前面我们已经安装好grafana且配置好了prometheus数据源,我们现在配置grafana模板监控展示nodeexport信息
下载模板:https://grafana.com/api/dashboards/8919/revisions/24/download
在这里插入图片描述

二、kube-state-metrics + cAdvisor
1. 配置prometheus监控cAdvisor

cAdvisor作为kubelet内置的一部分程序可以直接使用

    - job_name: 'k8s-cadvisor'
      metrics_path: /metrics/cadvisor
      kubernetes_sd_configs:
      - role: node
      relabel_configs:
      - source_labels: [__address__]
        regex: '(.*):10250'
        replacement: '${1}:10255'
        target_label: __address__
        action: replace
      - action: labelmap
        regex: __meta_kubernetes_node_label_(.+)
      metric_relabel_configs:
      - source_labels: [instance]
        separator: ;
        regex: (.+)
        target_label: node
        replacement: $1
        action: replace
      - source_labels: [pod_name]
        separator: ;
        regex: (.+)
        target_label: pod
        replacement: $1
        action: replace
      - source_labels: [container_name]
        separator: ;
        regex: (.+)
        target_label: container
        replacement: $1
        action: replace

在这里插入图片描述

2. 部署kube-state-metrics

https://github.com/kubernetes/kube-state-metrics/tree/master/examples/standard

本节部署kube-state-metrics的namespace:kube-mon
kube-state-metrics版本为v1.9.8

  • 下载镜像
    docker pull quay.mirrors.ustc.edu.cn/coreos/kube-state-metrics:v1.9.8
  • cluster-role-binding.yaml
apiVersion: rbac.authorization.k8s.io/v1
kind: ClusterRoleBinding
metadata:
  labels:
    app.kubernetes.io/name: kube-state-metrics
    app.kubernetes.io/version: 1.9.8
  name: kube-state-metrics
roleRef:
  apiGroup: rbac.authorization.k8s.io
  kind: ClusterRole
  name: kube-state-metrics
subjects:
- kind: ServiceAccount
  name: kube-state-metrics
  namespace: kube-mon
---
apiVersion: v1
kind: ServiceAccount
metadata:
  labels:
    app.kubernetes.io/name: kube-state-metrics
    app.kubernetes.io/version: 1.9.8
  name: kube-state-metrics
  namespace: kube-mon
  • cluster-role.yaml
apiVersion: rbac.authorization.k8s.io/v1
kind: ClusterRole
metadata:
  labels:
    app.kubernetes.io/name: kube-state-metrics
    app.kubernetes.io/version: 1.9.8
  name: kube-state-metrics
rules:
- apiGroups:
  - ""

::::

待完成任务
- A) 根据原文，判断以下说法是否正确，每项回答“是”或“否”，并原样引用原文中起决定作用的字句：(i) kube-state-metrics 的版本为 v1.9.8；(ii) 本节把 kube-state-metrics 部署在 default 命名空间中；(iii) cAdvisor 需要另行单独安装才能使用。
- B) 修改记录中从含“and my phone number is (96, 688)”的那一行起直至记录末尾的各行（首尾均包括在内），把“e-mail”换成“email”，其余内容保持不变，只给出这几行。

::::

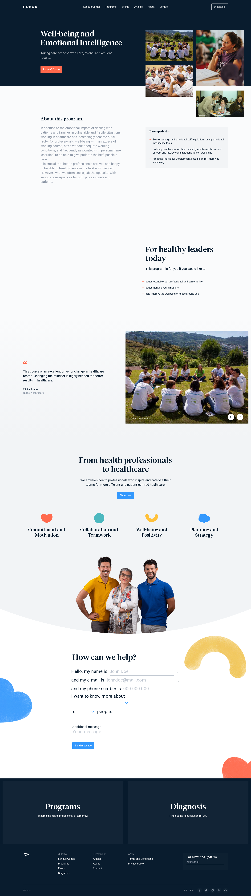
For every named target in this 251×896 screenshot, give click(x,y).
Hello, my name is (89, 671)
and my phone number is (96, 688)
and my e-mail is (87, 680)
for (74, 711)
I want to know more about (98, 696)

::::

完整答案
- A)
(i) 是。“kube-state-metrics版本为v1.9.8”
(ii) 否。“本节部署kube-state-metrics的namespace:kube-mon”
(iii) 否。“cAdvisor作为kubelet内置的一部分程序可以直接使用”

- B)
and my phone number is (96, 688)
and my email is (87, 680)
for (74, 711)
I want to know more about (98, 696)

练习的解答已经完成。